Quoniam accueille aussi dans ses colonnes l’histoire du présent. En pleine période de paix, il est littéralement hanté par des images de guerre. On pourrait en citer une quinzaine, dont une au moins, celle du 22 juin 2017, remonte à la Grande Guerre. Parmi ces aperçus implacables, il y a celui d’une campagne qui n’a plus rien d’idyllique (Ceci n’est pas un décor de cinéma, 2 février 2015) ou ceux de sites ou de villes dévastés (L’homme est naturellement mauvais, 2015 ; Détruire disent-ils, 13 décembre 2015). Le terrorisme djihadiste n’est pas occulté, avec d’un côté le rendu strict et dépouillé de l’horrible massacre du Bataclan à Paris survenu le 13 novembre 2015 (L’Indicible 13), et d’un autre côté la décapitation d’un journaliste américain en Syrie (Qui se souvient de James Fowley ? Le temps des assassins, 18 août 2017). Le 22 janvier 2015, notre diariste se remémore le jeune Billie Joe, qui s’est jeté par-dessus un pont, un fait divers popularisé en 1967 par la chanteuse Bobbie Gentry (Billie Joe… jumped off the Tallahachie Bridge). L’actualité politique n’est pas négligée, le citoyen et les couleurs bleu-blanc-rouge sont convoqués (Le sens de la République, 6 février 2015 ; République française, 18 février 2015 ; J’avais voté pour eux…, 19 février 2015).

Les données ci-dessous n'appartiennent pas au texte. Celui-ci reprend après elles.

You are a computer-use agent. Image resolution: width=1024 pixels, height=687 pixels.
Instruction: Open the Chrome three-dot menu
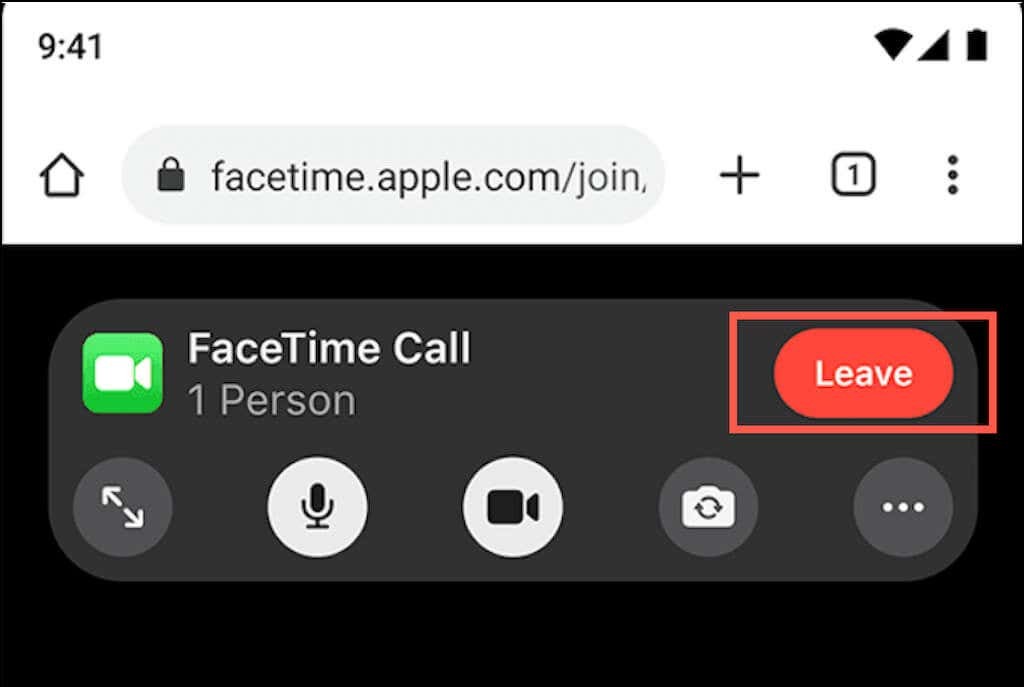(952, 174)
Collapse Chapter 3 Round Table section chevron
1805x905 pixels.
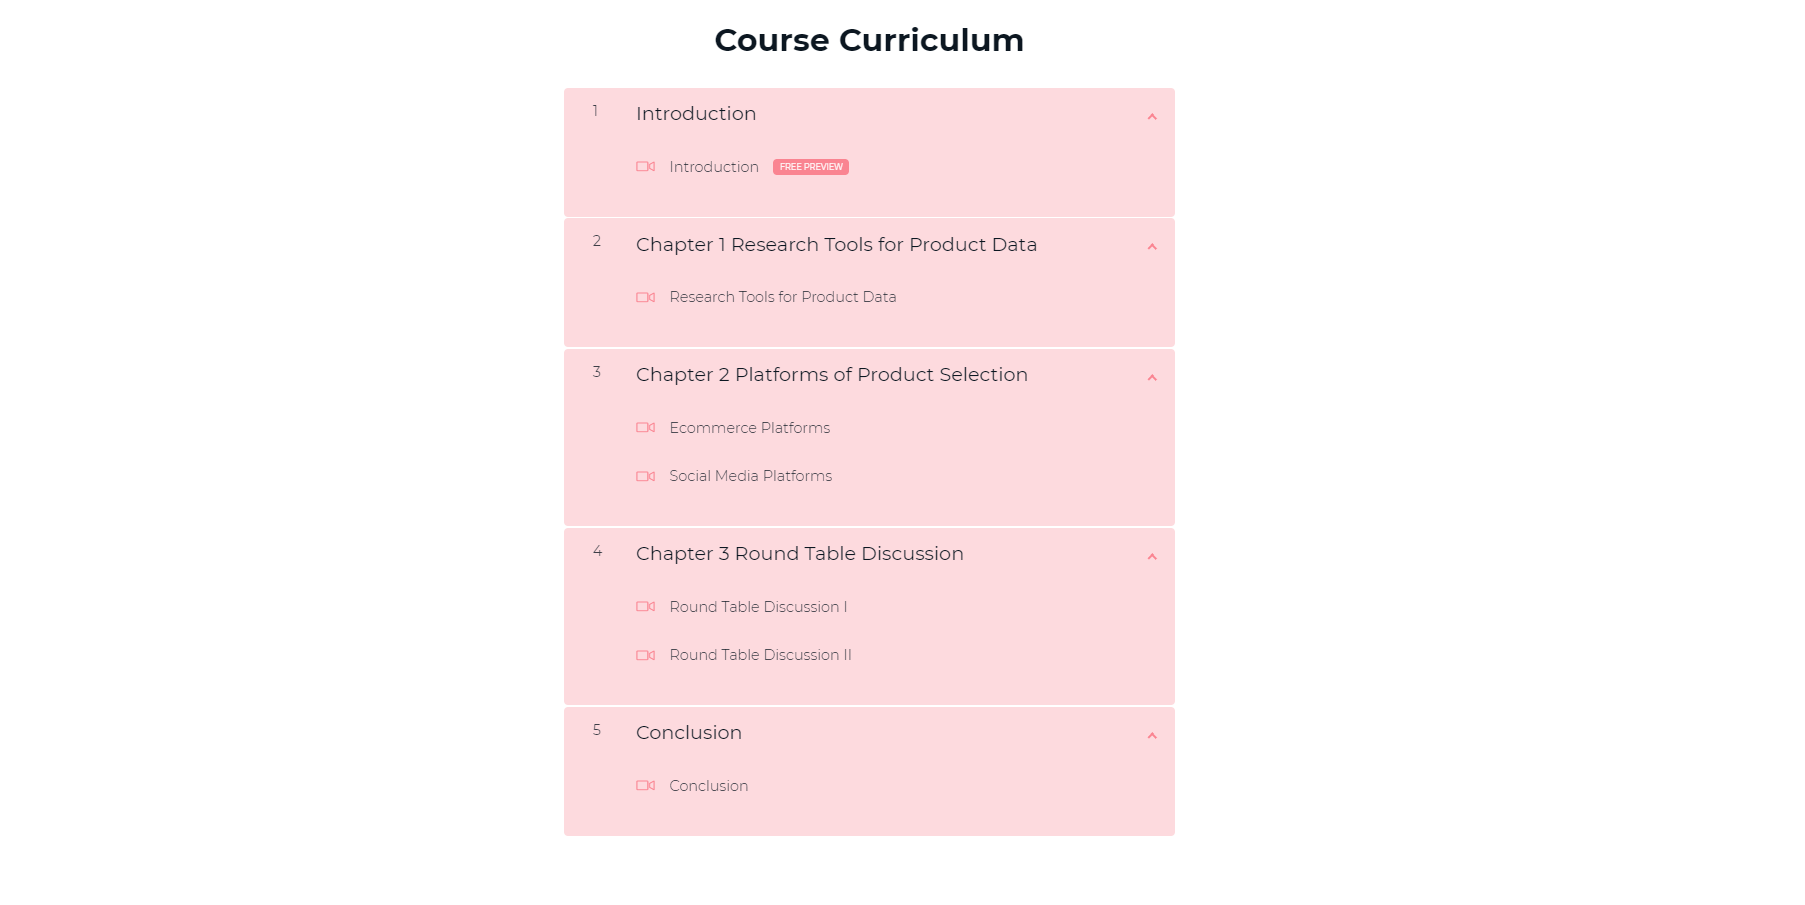point(1152,557)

L’artiste se plaît aussi à nous entraîner à Venise ou dans l’Italie ancienne du Songe de Poliphile, en des lieux où la place publique est tantôt une scène de théâtre tantôt un décor de rêve (Les fêtes vénitiennes, avril 2015 ; Poliphile dans les bras de Polia). Au cours de ses pérégrinations, il salue le théologien Jan Hus (Le rêve prémonitoire de Jan Hus, 2015), il élève une statue à Franz Kafka (Une vieille amitié) et une autre à Orlando, le héros transsexuel du roman de la saphique Virginia Woolf, intronisé Gay King of Florida, là même où sévit le parc d’attractions de Walt Disney World (Orlando First, 15 juin 2016). Dans un magnifique diptyque soulignant la courbe d’un fleuve et le tournant d’une jetée s’enfonçant dans des eaux océanes (Où m’emmènes-tu ?, 2017), la question est posée d’un prochain voyage ou de notre ultime destination. Autre image forte, reprenant la même question, celle d’un plongeon résolu dans les flots bleus (L’acte sans paroles, novembre 2017).

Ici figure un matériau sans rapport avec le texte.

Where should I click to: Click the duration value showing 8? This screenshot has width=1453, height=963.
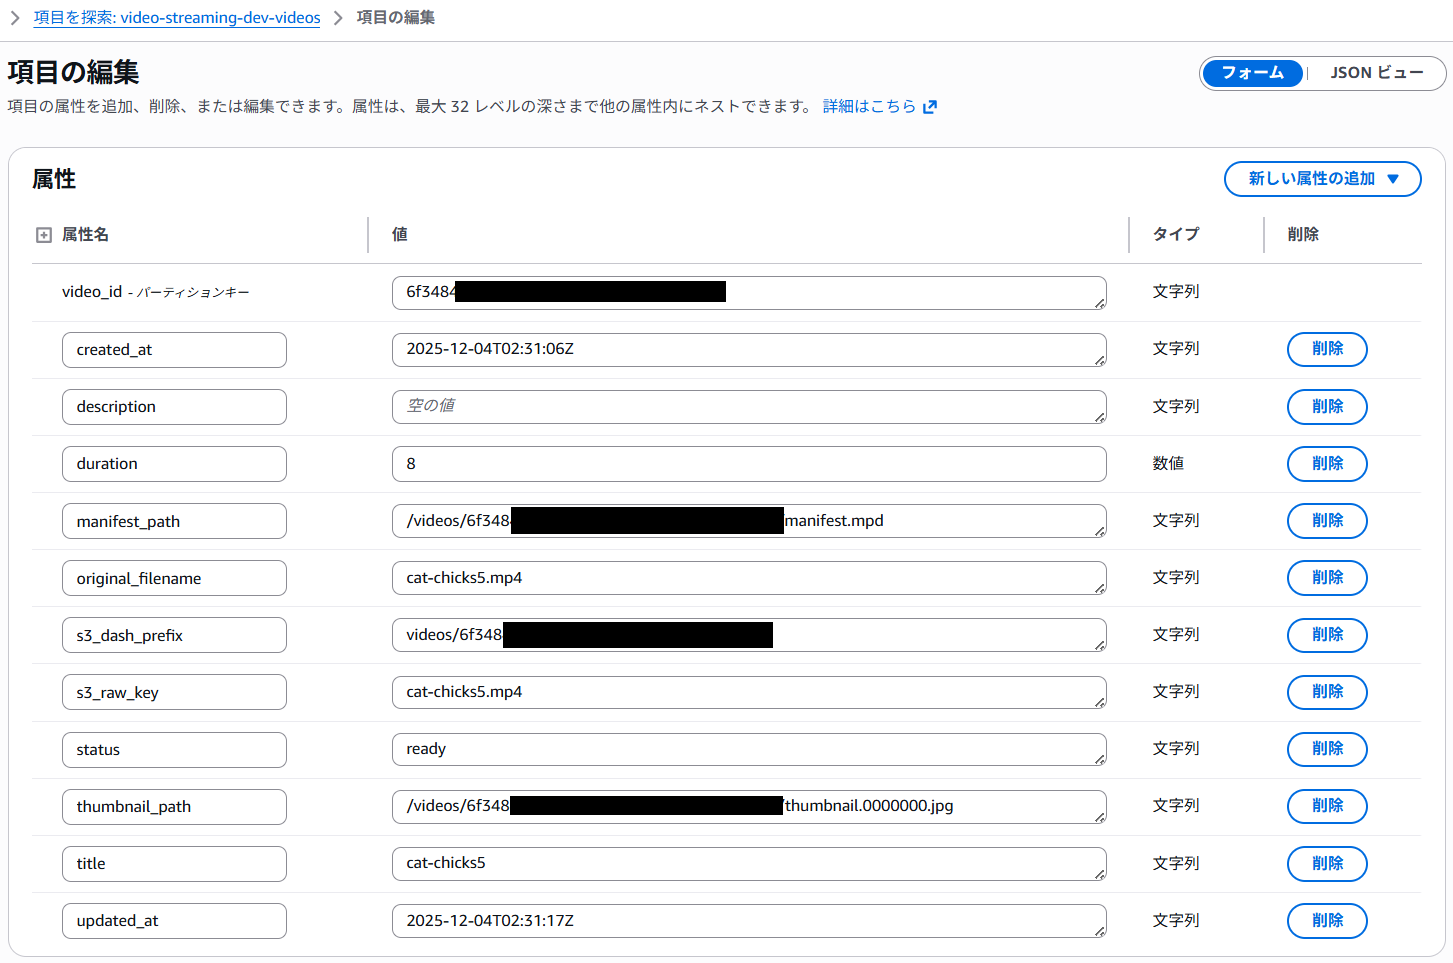click(x=749, y=463)
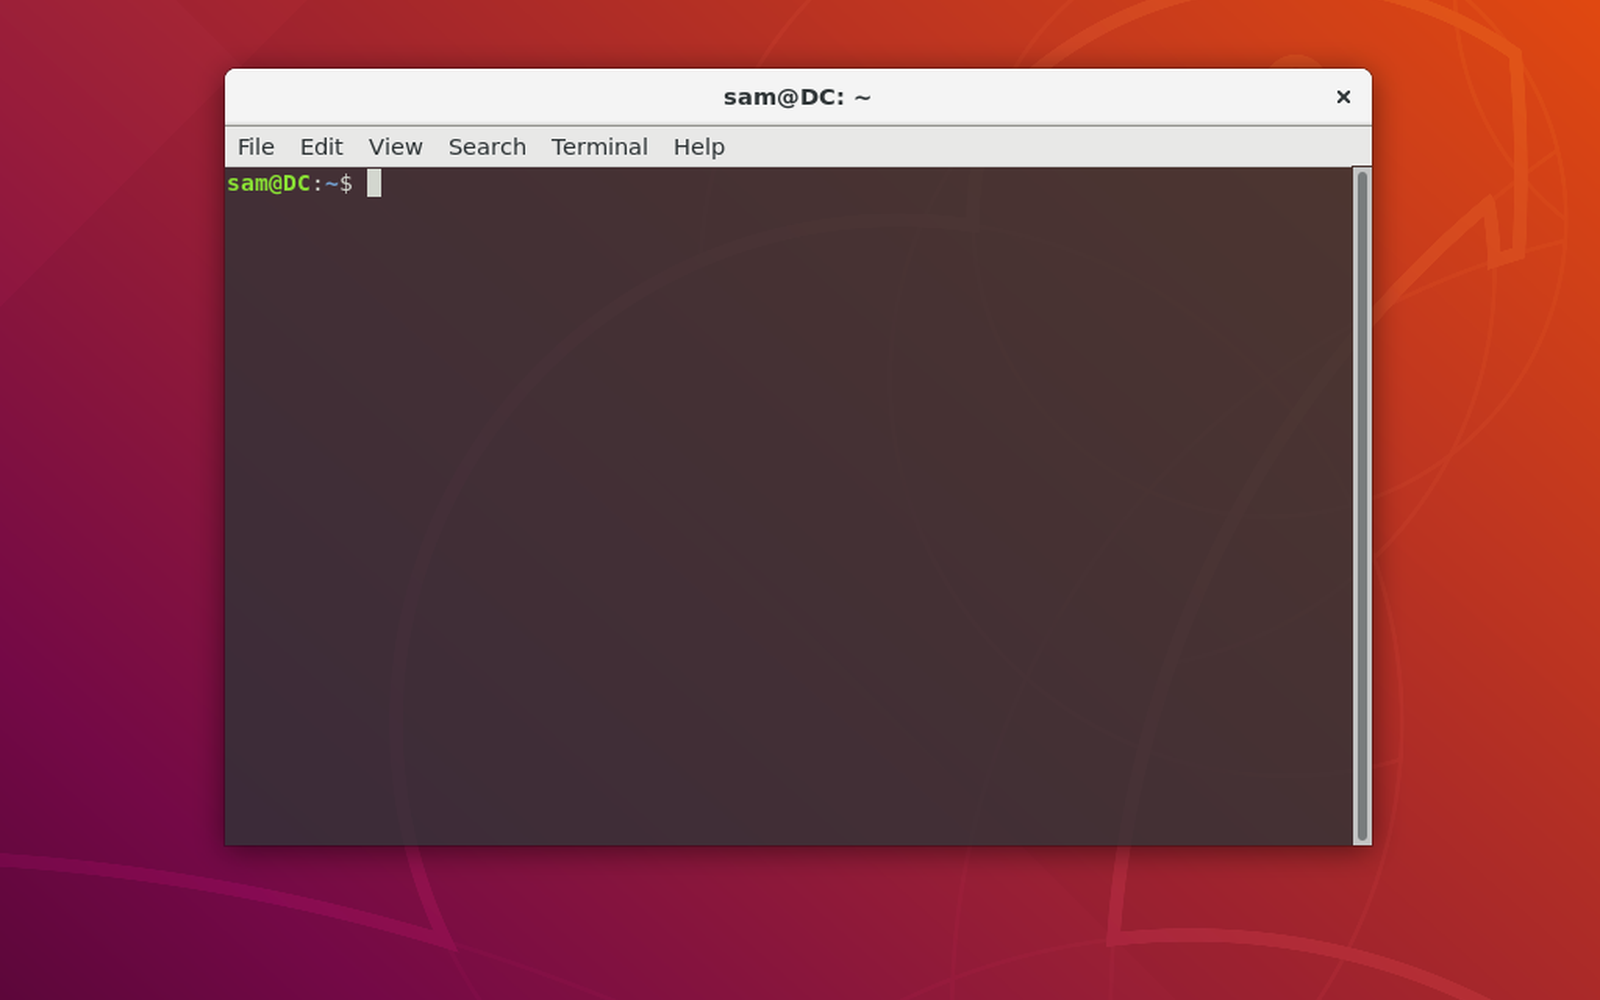Click the sam@DC: ~ window title

pos(797,97)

L’histoire de la peinture occupe une place déterminante dans le journalier de Stéphane Quoniam, tout heureux non de pasticher mais de célébrer une pléiade d’artistes dont il est le fervent admirateur, depuis Piero della Francesca jusqu’à Matisse, Picasso, Markus Lüpertz, Cy Twombly ou Michel Mousseau, sans oublier l’art primitif et l’estampe japonaise (Généalogie : en compagnie des maîtres ; Hommage à Matisse ; Au Japon ; Un sage chez moi ; Registred Trade Mark ; Visions de canard laqué ; Retour au primitif ; Dans le jardin de Markus ; Le salut à Piero ; Surveillance chimérique ; Petit bonhomme fleur ; Michel Mousseau fabrique du silence ; Se perdre dans les jardins de la beauté). De la bande dessinée au vitrail, du portrait au paysage, de la maquette au diagramme, de l’affiche à la carte d’état-major, de la caricature à la pure épure, les folios aquarellés de Quoniam intègrent et subliment formes, cadres et décors. L’artiste du bocage pourrait vendre à la criée les feuilles de son journal et les faire s’envoler, comme autant d’oriflammes de l’espace et du temps.

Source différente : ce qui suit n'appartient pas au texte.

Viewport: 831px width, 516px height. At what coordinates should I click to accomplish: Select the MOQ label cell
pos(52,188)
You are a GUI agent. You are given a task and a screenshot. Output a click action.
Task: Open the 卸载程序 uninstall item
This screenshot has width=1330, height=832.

Chaque folio excite, émeut, éclaire mais conserve aussi son propre mystère. Un monte-en-l’air ne s’introduit-il pas de nuit dans la case sacrée de la peinture (Hold up, 1914) ? L’humanité enfantera-t-elle un robot (Femme montrant le chemin à l’homme, 4 mai 2015) ? N’y a-t-il rien de plus impondérable que la fleur parfumée du mimosa (La pesée du mimosa, 10 juillet 2014) ? Appareillés ou dépareillés, les folios aquarellés de Quoniam sont autant de pages à déchiffrer, d’images à caresser, de rubriques à parcourir, de cadres à explorer, de cartes à rebattre, de moments graves ou délicieux à éprouver et à partager.

Georges Sebbag

Références

Georges Sebbag, « Les folios en folie de Stéphane Quoniam », in catalogue Stéphane Quoniam / Comme un journal, Musée des Beaux-Arts de Caen, Jean-Michel Place éditeur, 2021. L’exposition s’est tenue du 2 octobre 2021 au 20 février 2022.